Oh yeah, the Pope weighed in on this one, too. You tell me how a “celibate” man who wears a silk dressing gown and red velvet slippers is supposed to know anything at all about marriage!

And don’t forget Donald Rumsfeld downplaying the alleged massacre of Iraqi civilians in Haditha. Even if it didn’t happen just that way, atrocities have certainly been committed by soldiers—on all sides—in this unjust war. How about Rummy goes and lives in Iraq. Then let’s see how he feels about civilian deaths.

See if he gets as angry about them as me.

Monday, June 05, 2006

Why I Am Not Going to Buy a Cellphone

Why I Am NOT Going to Buy A Cell Phone
(with apologies to Wendell Berry)

Like everyone else, I want to be close to the people I love. But it is not clear to me that being in contact via cell phone would draw us nearer in any meaningful way.

I’m trying to reduce the number of machines telling me what to do. I don’t like the idea of another device to which I must attend. Even if I don’t answer it when it rings, (unlikely) I would have to play by its rules when I dial, talk, and so on.
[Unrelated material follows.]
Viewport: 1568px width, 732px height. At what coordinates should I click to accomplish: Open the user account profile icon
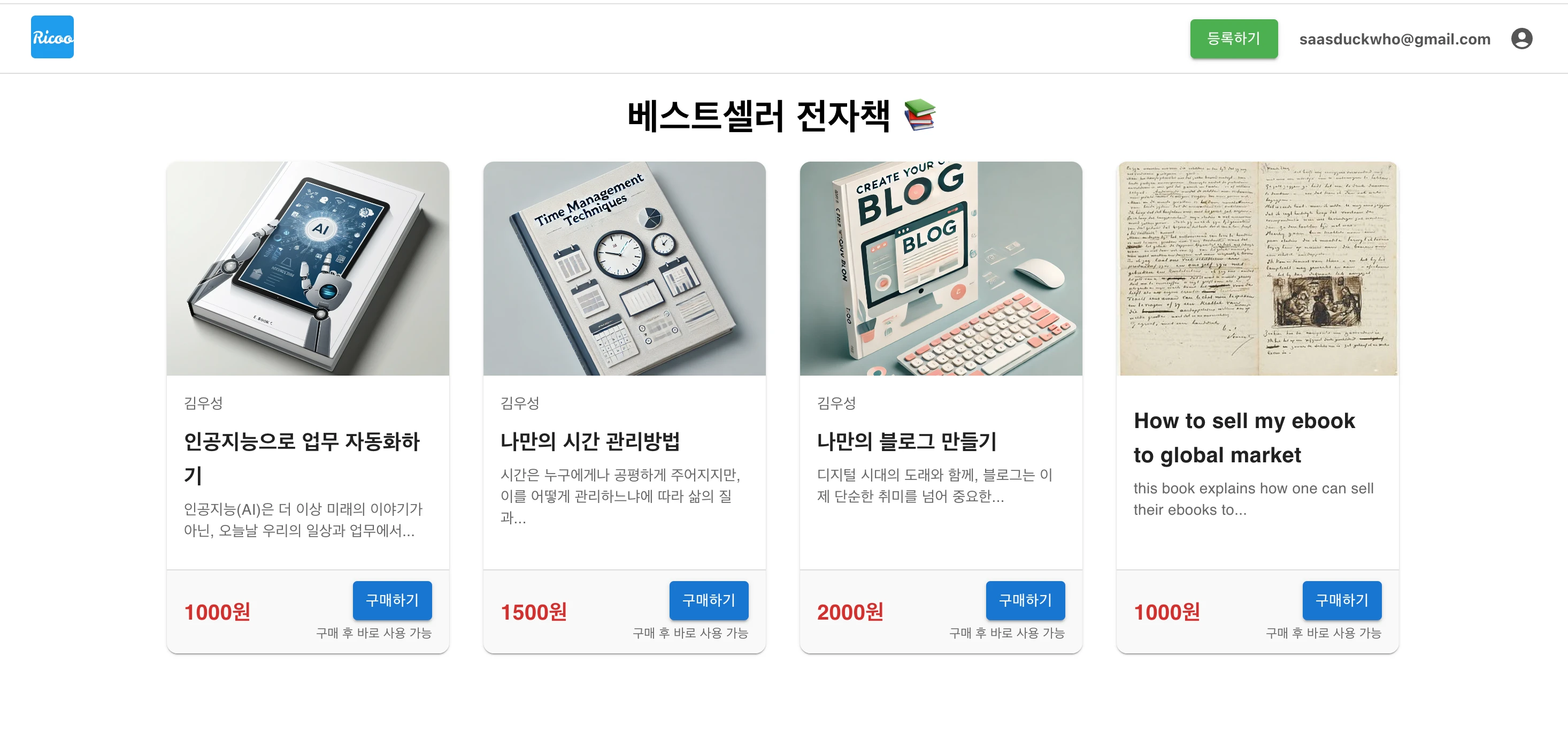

I find it aesthetically displeasing, and rather pathetic, to see people hunched over their phones all the time, punching in numbers, reading messages, doing whatever it is their piece of plastic tells them to.

People stayed in touch beautifully for centuries before the advent of the cell phone. I am entirely unconvinced that the love between Romeo and Juliet or between Damon and Pythias or between Sartre and Beauvoir would have been improved by a cellphone.
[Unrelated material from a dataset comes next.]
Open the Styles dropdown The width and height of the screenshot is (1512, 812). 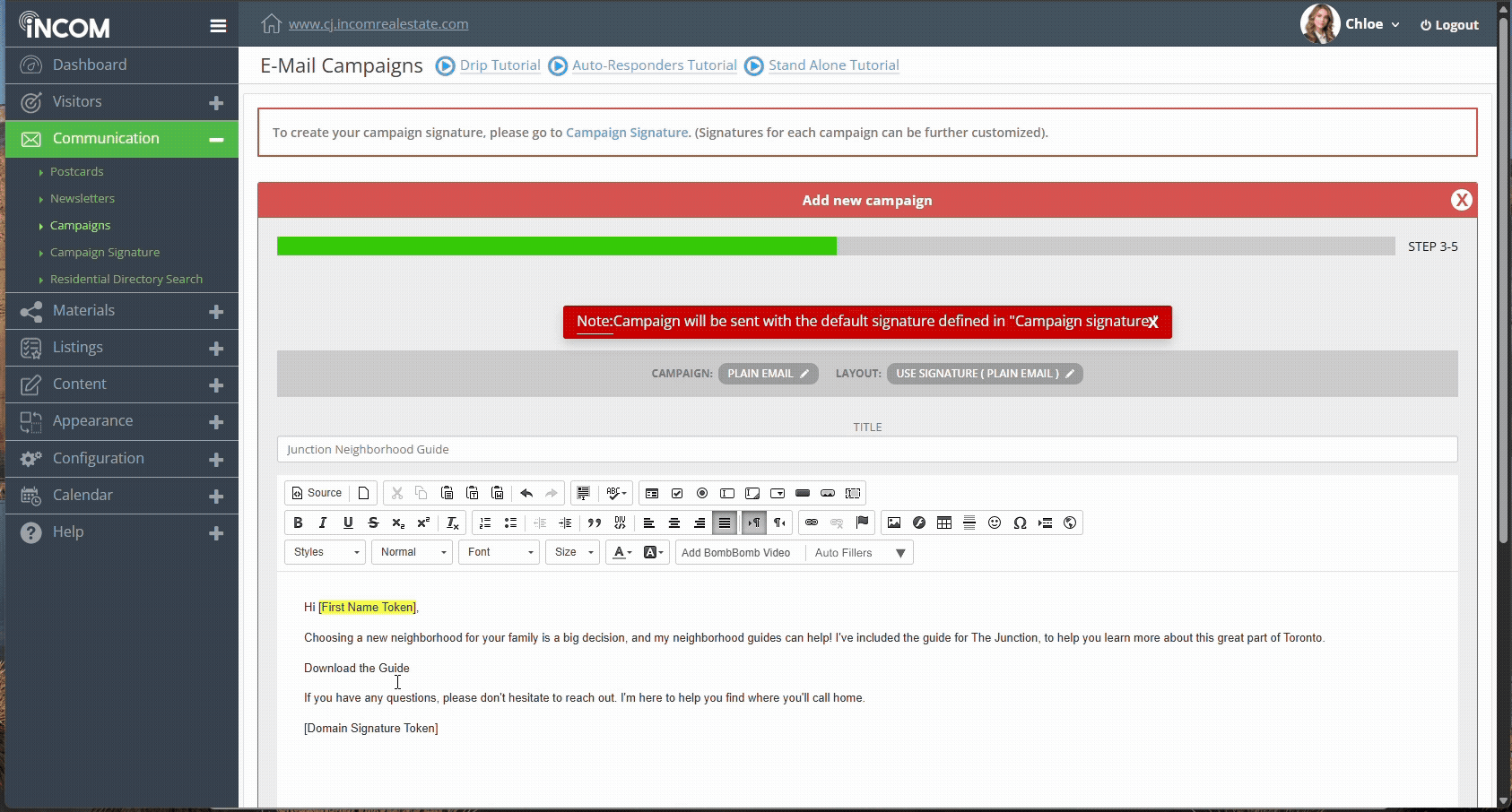tap(326, 553)
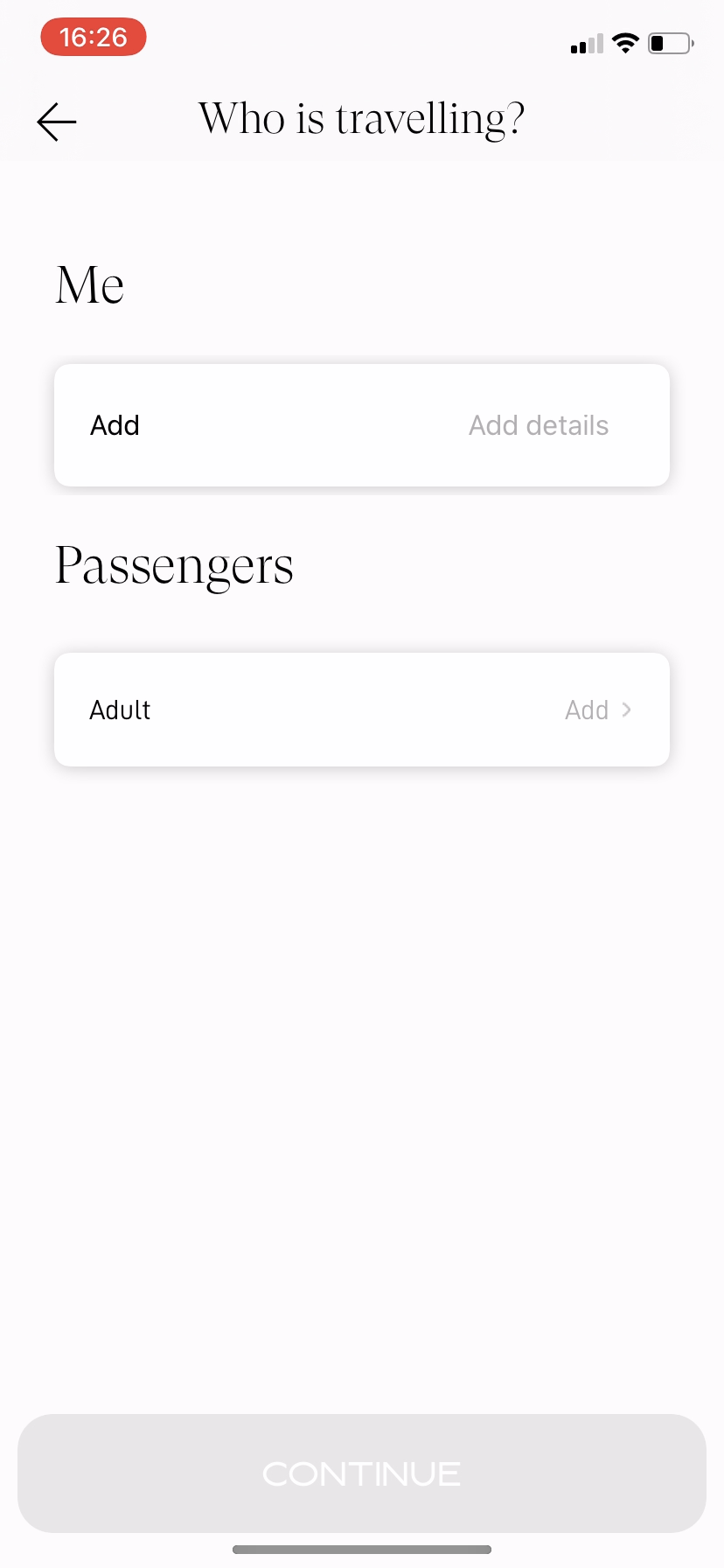Image resolution: width=724 pixels, height=1568 pixels.
Task: Select the 'Adult' passenger label
Action: point(120,710)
I want fewer mediated communications in my life, not more. Insofar as the cell phone would let me more easily talk to people on the phone instead of visiting them, I reject it.

I have a weird hypothesis that reliance on cell phones undermines people’s native extra-sensory perceptive abilities. You know how, in the past, if you wanted to meet up with someone at a nightclub or somewhere, you had to try to predict where they would be and when? Cell phones eliminate the need to engage in those sorts of mental gymnastics. And if you don’t use it, you lose it.

The cell phone industry is a paradigm of high-tech corporate enterprise. There aren’t any small mom n’ pop cell phone makers and providers. I’m already in deep to multinationals for my computer, car, and home telephone. I’m disinclined to support another global conglomerate.

Beside, like Berry says, if using the cell phone is the “new idea,” then not using it is newer still.